Glen Tomlinson

Personal information
- Full name: Glen Tomlinson
- Born: 18 March 1970 (age 55) Redcliffe, Queensland, Australia

Playing information
- Position: Five-eighth, Halfback
Club
| Years | Team | Pld | T | G | FG | P |
| 1991–96 | Batley Bulldogs | 143 | 91 | 0 | 3 | 367 |
| 1996–97 | Bradford Bulls | 53 | 17 | 0 | 0 | 68 |
| 1998 | Hull Sharks | 8 | 1 | 0 | 0 | 4 |
| 1999–00 | Wakefield Trinity Wildcats | 50 | 8 | 0 | 0 | 32 |
| 2001–02 | Batley Bulldogs | 65 | 33 | 0 | 3 | 135 |
|  | Total | 319 | 150 | 0 | 6 | 606 |
- Source:

= Glen Tomlinson =

Australian rugby league footballer

Glen Tomlinson (born 18 March 1970) is an Australian former professional rugby league footballer who played in the 1990s and 2000s. He played at club level for Batley Bulldogs (two spells), Bradford Bulls, Hull FC and Wakefield Trinity Wildcats as a or . A stand at Batley Bulldogs' ground, Mount Pleasant is named after Glen Tomlinson.

==Playing career==
===Batley===
Born in Redcliffe, Queensland, Tomlinson began his rugby league career with his hometown club, Redcliffe Dolphins. He moved to England in 1991, signing for Batley. He scored 124 tries during his two spells with Batley, breaking the Batley club record for tries in a career, which had been set by Wattie Davies way back in 1912, who had scored 122 tries in 448 matches. He held the record until 2006, when he was surpassed by Craig Lingard.

===Bradford Bulls===
In January 1996, Tomlinson was signed by Bradford Bulls in an exchange deal, with three Bradford players (Phil Hardwick, Dave Turpin and Roger Simpson) moving to Batley.

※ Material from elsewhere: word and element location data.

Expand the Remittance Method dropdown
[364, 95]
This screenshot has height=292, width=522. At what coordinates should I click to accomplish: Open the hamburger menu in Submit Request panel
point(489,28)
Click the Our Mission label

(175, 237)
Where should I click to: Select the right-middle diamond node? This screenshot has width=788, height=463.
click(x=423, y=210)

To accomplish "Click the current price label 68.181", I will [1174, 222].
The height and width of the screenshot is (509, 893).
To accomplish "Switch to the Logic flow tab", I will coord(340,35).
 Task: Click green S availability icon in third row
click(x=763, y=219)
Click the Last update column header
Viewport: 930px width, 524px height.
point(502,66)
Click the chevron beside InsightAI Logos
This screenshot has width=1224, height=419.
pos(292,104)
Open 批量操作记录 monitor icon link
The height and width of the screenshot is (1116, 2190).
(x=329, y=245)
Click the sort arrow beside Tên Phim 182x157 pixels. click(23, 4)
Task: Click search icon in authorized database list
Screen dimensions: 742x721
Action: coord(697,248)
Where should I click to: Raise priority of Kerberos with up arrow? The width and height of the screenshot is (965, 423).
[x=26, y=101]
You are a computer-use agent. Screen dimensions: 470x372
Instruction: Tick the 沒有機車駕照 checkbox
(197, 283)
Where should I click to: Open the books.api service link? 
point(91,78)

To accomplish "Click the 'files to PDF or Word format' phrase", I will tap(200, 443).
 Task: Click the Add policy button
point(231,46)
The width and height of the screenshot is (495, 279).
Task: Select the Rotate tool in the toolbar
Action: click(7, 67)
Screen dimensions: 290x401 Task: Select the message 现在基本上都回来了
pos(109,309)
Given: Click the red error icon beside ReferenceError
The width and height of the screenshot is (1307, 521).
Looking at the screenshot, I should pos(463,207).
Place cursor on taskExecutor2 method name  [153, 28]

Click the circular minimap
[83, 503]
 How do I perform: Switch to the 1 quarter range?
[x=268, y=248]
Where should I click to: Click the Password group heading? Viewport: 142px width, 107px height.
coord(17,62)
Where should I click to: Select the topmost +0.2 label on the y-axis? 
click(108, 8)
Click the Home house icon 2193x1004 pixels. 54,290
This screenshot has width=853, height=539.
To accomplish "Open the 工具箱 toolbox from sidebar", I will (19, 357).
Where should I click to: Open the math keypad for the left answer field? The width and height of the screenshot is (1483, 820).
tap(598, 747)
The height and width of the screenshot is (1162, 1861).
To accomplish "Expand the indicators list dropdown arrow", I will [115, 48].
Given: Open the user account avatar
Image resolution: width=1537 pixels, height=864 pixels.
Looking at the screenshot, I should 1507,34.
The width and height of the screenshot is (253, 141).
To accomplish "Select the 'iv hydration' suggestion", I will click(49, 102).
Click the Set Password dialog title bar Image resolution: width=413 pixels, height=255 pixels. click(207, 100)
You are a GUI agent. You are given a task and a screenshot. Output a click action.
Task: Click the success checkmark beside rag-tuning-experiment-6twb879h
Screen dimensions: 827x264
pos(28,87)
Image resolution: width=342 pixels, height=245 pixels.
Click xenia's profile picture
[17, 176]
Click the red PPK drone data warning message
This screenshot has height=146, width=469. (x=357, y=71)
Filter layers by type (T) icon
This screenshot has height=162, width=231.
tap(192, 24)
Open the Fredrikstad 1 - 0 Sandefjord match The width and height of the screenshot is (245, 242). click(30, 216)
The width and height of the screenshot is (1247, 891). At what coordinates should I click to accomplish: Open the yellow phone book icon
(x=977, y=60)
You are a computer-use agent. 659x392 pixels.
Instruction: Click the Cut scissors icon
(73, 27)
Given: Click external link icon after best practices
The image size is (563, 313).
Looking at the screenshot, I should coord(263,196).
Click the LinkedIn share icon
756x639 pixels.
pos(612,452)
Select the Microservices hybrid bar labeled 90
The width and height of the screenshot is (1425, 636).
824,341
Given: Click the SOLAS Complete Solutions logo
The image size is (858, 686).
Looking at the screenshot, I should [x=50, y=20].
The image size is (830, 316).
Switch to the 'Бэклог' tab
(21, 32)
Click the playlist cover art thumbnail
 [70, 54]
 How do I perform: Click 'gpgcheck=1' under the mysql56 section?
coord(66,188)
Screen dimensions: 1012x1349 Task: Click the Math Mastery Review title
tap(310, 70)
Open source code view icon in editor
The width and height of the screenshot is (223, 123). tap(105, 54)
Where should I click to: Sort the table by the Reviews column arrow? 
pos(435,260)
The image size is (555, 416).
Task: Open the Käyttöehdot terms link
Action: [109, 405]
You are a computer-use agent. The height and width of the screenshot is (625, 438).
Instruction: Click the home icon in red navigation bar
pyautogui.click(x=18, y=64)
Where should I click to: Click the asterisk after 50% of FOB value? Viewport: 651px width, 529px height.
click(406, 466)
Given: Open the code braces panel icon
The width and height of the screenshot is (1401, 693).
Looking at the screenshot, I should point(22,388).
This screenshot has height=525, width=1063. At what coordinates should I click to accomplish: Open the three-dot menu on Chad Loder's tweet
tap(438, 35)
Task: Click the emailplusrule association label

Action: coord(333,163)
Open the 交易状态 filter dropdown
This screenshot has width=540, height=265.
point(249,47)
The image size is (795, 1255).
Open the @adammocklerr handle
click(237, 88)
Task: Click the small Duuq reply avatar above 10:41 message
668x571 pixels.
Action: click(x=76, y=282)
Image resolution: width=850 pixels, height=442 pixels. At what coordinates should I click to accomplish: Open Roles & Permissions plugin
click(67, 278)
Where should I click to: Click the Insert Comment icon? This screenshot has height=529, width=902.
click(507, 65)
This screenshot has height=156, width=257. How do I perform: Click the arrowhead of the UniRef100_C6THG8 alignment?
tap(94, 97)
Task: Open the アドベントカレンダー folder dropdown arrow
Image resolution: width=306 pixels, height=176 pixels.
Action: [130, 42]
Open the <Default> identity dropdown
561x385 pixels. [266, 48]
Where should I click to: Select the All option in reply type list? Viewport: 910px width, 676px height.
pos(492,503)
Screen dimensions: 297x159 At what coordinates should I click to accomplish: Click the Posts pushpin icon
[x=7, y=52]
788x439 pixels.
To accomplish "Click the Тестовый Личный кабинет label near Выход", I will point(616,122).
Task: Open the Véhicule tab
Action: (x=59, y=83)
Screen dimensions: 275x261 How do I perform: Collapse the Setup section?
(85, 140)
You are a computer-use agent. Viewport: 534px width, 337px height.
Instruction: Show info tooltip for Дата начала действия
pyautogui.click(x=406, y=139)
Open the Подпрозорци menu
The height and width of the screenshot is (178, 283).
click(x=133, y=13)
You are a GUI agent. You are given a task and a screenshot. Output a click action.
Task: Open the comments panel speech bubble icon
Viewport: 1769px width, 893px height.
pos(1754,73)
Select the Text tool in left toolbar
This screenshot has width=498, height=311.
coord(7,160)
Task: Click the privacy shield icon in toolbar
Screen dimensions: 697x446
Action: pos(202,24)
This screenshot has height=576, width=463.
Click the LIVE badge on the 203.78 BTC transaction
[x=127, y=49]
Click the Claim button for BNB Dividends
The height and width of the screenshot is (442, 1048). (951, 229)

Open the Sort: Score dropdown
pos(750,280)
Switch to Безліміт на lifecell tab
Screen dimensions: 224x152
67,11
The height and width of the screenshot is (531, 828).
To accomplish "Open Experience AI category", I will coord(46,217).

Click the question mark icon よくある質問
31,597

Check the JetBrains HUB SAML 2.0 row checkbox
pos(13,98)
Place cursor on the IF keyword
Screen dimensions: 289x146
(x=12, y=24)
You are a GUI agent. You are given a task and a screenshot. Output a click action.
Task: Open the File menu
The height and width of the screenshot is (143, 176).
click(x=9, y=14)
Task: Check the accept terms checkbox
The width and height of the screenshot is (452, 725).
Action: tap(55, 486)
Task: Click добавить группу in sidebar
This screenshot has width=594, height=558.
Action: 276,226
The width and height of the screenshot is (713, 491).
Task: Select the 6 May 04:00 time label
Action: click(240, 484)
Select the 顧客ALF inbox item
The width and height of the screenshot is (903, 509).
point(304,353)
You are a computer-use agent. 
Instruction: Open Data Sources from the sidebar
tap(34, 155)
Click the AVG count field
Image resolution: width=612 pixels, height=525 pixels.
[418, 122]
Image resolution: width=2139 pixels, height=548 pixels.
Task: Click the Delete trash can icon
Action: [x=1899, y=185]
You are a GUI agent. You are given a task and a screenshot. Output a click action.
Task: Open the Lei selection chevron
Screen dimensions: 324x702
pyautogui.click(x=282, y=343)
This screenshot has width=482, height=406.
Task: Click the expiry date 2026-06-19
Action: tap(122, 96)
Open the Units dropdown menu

He played in the 1997 Challenge Cup final defeat against St Helens.

===Wakefield Trinity Wildcats===
In 2000, at the height of a financial crisis at Wakefield Trinity Wildcats, the contracts of all players aged over 24 were terminated during September 2000. The players affected were; Andy Fisher, Bobbie Goulding, Warren Jowitt, Tony Kemp (player-coach), Steve McNamara, Francis Maloney, Martin Masella, Steve Prescott, Bright Sodje, Francis Stephenson and Glen Tomlinson.

He returned to Batley, where he finished his career, and was named Northern Ford Premiership Player of the Year in 2002.